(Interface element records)
* * * *

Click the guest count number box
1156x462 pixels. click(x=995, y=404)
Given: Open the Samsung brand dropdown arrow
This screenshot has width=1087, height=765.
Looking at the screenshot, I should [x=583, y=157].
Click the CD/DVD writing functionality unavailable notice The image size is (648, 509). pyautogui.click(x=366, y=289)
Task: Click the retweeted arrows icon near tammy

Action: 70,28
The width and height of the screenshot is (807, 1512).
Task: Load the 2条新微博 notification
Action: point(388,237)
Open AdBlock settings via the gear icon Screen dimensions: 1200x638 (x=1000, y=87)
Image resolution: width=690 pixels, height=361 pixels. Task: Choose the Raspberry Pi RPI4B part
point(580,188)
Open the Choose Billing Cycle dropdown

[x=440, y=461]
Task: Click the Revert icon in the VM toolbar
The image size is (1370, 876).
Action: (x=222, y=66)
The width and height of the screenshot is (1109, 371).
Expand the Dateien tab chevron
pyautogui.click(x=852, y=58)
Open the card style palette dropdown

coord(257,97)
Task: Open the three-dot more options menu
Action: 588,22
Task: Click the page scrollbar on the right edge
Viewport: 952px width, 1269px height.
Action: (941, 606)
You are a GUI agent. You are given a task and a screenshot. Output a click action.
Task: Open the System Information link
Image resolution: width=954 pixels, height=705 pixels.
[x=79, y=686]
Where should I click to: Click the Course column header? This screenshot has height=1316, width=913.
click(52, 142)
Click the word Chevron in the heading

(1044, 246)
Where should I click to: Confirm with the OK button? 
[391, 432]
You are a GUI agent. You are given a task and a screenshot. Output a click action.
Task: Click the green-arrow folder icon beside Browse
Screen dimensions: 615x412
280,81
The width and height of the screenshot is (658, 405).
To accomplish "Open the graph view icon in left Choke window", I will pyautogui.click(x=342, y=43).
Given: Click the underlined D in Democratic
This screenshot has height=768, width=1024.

* * * *

DESCRIPTION OF THE TASK> Duplicate the records above line for line, without any changes.

FULL ANSWER>
Click the guest count number box
1156x462 pixels. click(x=995, y=404)
Given: Open the Samsung brand dropdown arrow
This screenshot has width=1087, height=765.
Looking at the screenshot, I should [x=583, y=157].
Click the CD/DVD writing functionality unavailable notice The image size is (648, 509). pyautogui.click(x=366, y=289)
Task: Click the retweeted arrows icon near tammy

Action: 70,28
The width and height of the screenshot is (807, 1512).
Task: Load the 2条新微博 notification
Action: point(388,237)
Open AdBlock settings via the gear icon Screen dimensions: 1200x638 (x=1000, y=87)
Image resolution: width=690 pixels, height=361 pixels. Task: Choose the Raspberry Pi RPI4B part
point(580,188)
Open the Choose Billing Cycle dropdown

[x=440, y=461]
Task: Click the Revert icon in the VM toolbar
The image size is (1370, 876).
Action: (x=222, y=66)
The width and height of the screenshot is (1109, 371).
Expand the Dateien tab chevron
pyautogui.click(x=852, y=58)
Open the card style palette dropdown

coord(257,97)
Task: Open the three-dot more options menu
Action: 588,22
Task: Click the page scrollbar on the right edge
Viewport: 952px width, 1269px height.
Action: (941, 606)
You are a GUI agent. You are given a task and a screenshot. Output a click action.
Task: Open the System Information link
Image resolution: width=954 pixels, height=705 pixels.
[x=79, y=686]
Where should I click to: Click the Course column header? This screenshot has height=1316, width=913.
click(52, 142)
Click the word Chevron in the heading

(1044, 246)
Where should I click to: Confirm with the OK button? 
[391, 432]
You are a GUI agent. You are given a task and a screenshot. Output a click action.
Task: Click the green-arrow folder icon beside Browse
Screen dimensions: 615x412
280,81
The width and height of the screenshot is (658, 405).
To accomplish "Open the graph view icon in left Choke window", I will pyautogui.click(x=342, y=43).
Given: Click the underlined D in Democratic
This screenshot has height=768, width=1024.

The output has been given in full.